| GIVEN EXERCISE |
Please rewrite everything from the start of the items down to the line containing "pyautogui.click(x=31, y=811)", changing "Bold" to "Italic" and leaving all else unchanged.
* Start *
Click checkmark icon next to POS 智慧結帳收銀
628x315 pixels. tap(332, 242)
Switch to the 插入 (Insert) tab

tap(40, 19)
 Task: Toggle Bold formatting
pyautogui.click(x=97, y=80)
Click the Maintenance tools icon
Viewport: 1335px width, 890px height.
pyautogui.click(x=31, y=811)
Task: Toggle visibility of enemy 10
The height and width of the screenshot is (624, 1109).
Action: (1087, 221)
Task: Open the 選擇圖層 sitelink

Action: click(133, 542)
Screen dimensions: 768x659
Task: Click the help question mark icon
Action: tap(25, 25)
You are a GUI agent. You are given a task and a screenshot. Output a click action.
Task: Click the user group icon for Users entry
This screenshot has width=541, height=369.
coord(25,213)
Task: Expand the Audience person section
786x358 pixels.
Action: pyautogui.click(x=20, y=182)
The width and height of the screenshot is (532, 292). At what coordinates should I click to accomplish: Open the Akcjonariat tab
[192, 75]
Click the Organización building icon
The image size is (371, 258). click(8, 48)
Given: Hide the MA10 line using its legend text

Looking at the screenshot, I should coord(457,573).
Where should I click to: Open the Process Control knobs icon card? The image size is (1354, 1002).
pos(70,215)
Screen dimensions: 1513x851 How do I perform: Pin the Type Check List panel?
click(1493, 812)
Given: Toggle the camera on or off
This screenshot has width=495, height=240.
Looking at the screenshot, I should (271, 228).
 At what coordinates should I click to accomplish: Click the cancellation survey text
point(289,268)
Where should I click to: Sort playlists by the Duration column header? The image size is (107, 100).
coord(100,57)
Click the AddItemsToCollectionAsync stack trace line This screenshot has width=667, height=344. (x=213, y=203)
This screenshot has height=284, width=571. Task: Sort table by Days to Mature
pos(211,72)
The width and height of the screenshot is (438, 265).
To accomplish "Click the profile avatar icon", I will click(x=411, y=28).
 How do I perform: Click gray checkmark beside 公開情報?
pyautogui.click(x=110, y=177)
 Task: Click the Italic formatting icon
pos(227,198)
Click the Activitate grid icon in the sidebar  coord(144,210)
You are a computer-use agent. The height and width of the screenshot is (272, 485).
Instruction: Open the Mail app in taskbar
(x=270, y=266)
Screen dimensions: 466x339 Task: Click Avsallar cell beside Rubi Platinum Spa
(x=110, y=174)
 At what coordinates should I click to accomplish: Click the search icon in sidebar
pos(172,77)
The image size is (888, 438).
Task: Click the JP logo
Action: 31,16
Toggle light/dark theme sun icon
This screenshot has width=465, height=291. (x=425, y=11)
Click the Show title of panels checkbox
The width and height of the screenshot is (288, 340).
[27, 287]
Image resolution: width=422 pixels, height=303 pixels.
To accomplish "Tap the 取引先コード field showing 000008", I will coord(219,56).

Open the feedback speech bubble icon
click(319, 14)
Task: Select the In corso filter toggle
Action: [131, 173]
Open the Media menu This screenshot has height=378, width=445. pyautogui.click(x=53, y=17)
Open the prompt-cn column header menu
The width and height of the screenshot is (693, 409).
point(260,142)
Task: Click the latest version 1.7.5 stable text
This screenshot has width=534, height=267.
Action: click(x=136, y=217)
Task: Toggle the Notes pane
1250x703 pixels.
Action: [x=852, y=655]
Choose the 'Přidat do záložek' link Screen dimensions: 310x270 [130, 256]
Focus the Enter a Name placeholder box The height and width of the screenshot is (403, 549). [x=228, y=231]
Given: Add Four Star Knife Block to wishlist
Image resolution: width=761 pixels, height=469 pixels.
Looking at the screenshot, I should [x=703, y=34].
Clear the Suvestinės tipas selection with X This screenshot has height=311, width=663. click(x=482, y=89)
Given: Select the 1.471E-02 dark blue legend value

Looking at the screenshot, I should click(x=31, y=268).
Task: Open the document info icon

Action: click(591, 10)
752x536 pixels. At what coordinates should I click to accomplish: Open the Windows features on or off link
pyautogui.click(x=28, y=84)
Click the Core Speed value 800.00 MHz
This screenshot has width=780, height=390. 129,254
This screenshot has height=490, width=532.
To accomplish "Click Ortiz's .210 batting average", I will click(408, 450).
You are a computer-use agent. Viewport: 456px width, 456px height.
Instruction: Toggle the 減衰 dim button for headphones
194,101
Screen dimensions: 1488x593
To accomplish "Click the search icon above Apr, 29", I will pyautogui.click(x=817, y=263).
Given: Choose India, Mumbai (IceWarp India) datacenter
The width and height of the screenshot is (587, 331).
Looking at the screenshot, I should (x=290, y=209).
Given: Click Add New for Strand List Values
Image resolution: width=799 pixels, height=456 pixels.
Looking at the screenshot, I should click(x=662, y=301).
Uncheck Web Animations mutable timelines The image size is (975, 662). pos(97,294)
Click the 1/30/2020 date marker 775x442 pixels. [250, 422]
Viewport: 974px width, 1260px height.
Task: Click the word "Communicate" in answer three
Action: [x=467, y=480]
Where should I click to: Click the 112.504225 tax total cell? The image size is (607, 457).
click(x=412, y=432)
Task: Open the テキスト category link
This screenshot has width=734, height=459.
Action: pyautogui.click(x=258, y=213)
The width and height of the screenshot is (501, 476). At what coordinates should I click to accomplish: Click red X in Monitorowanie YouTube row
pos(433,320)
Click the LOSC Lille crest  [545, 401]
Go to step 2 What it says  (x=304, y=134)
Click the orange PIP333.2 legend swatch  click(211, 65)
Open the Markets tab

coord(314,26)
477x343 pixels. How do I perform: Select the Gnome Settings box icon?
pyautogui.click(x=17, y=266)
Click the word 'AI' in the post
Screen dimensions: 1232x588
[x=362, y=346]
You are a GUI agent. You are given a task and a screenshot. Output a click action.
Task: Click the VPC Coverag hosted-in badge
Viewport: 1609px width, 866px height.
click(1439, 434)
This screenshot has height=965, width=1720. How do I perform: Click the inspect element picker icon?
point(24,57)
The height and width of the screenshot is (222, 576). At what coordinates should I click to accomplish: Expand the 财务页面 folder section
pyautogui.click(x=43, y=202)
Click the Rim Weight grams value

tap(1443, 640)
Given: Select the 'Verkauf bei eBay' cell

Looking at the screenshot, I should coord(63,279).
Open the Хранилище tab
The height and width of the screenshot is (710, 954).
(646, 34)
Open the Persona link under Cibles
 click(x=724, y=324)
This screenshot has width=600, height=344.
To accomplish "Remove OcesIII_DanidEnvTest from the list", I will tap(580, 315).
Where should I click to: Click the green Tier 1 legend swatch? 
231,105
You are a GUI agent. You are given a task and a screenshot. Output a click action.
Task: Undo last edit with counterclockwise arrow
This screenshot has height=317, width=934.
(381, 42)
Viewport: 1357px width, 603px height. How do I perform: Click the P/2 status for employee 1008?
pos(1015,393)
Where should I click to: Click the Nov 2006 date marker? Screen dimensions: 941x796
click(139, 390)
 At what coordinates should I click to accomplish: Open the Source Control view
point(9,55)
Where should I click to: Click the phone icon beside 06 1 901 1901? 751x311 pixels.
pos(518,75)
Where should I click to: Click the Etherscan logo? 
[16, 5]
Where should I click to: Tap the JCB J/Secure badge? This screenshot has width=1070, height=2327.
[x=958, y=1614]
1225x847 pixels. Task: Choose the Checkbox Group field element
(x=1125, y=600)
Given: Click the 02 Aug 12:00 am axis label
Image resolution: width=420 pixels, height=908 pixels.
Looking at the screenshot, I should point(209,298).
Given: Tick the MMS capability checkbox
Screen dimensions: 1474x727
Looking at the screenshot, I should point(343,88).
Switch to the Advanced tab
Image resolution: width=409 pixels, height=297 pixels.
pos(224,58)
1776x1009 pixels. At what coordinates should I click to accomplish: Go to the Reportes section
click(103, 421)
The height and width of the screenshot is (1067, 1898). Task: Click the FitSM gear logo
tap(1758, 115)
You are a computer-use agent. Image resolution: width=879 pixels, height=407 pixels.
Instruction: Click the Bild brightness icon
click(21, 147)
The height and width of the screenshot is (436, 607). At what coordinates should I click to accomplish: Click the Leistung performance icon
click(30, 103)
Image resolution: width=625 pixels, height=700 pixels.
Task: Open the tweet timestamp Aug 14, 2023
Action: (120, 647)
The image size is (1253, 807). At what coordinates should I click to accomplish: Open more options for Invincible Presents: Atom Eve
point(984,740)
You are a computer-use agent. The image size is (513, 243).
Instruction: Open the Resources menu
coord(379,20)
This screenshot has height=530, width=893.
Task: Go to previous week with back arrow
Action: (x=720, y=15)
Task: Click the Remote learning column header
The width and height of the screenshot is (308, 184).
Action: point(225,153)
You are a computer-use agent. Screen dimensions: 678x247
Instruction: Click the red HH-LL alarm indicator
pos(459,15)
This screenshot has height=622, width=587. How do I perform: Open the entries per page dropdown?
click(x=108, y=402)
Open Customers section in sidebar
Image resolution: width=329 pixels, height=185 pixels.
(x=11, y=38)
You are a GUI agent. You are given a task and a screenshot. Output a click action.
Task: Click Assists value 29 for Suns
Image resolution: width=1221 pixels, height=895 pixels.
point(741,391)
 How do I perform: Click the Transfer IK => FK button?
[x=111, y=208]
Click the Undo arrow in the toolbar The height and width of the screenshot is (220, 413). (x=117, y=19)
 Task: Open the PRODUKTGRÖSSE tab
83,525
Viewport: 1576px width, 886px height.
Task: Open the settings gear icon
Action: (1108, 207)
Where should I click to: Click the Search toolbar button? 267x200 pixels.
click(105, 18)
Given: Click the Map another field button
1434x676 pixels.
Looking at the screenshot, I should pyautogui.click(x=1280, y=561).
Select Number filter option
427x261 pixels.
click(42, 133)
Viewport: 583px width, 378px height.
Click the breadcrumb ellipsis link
* End *
| FINISHED TASK |
Click checkmark icon next to POS 智慧結帳收銀
628x315 pixels. tap(332, 242)
Switch to the 插入 (Insert) tab

tap(40, 19)
 Task: Toggle Italic formatting
pyautogui.click(x=97, y=80)
Click the Maintenance tools icon
Viewport: 1335px width, 890px height.
pyautogui.click(x=31, y=811)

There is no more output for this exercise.